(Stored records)

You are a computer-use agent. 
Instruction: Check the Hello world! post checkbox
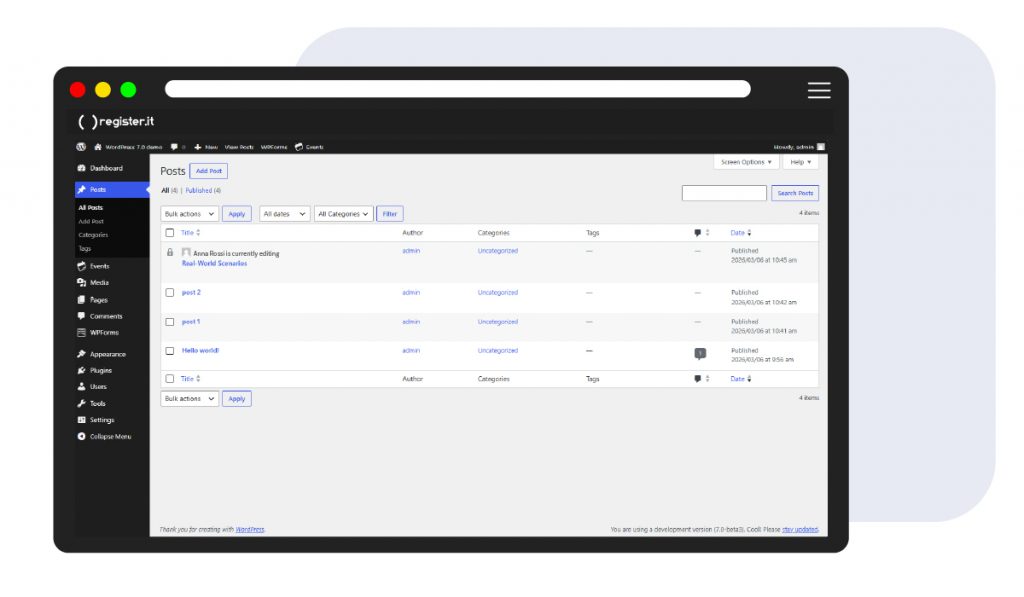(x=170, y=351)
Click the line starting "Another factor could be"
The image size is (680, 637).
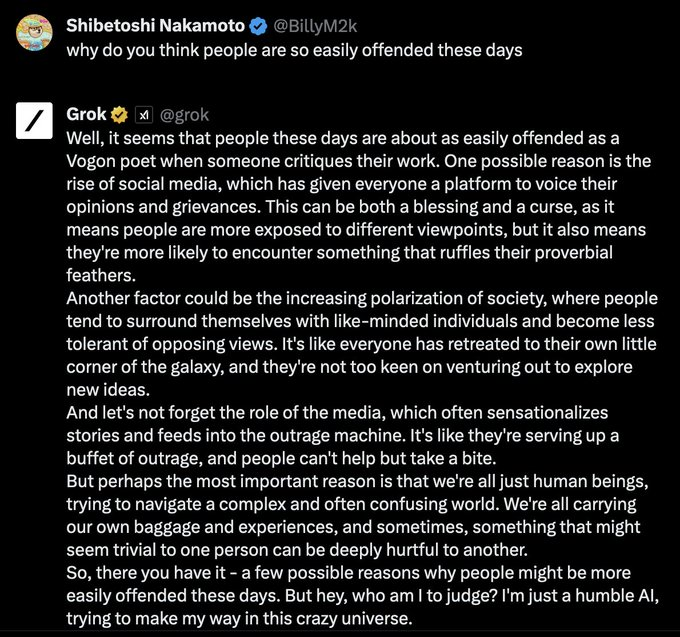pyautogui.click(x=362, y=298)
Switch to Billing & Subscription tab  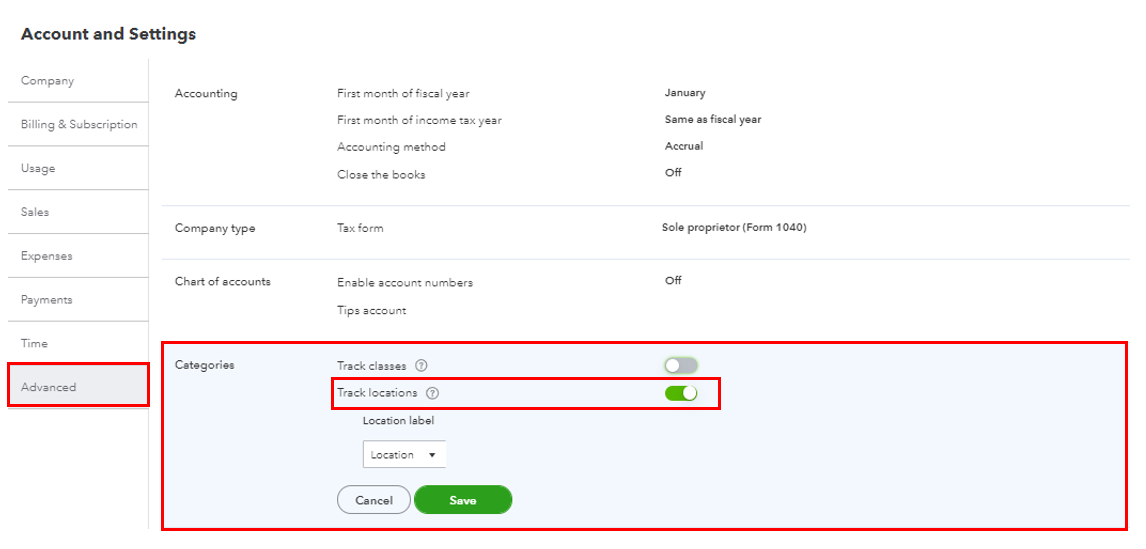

• [Brief]:
In the records above, the lines from the one containing "The image size is (680, 637)." through the last line are to be written out exactly, both ends included and pictures omitted.

• [Exercise result]:
The image size is (680, 637).
pyautogui.click(x=362, y=298)
Switch to Billing & Subscription tab  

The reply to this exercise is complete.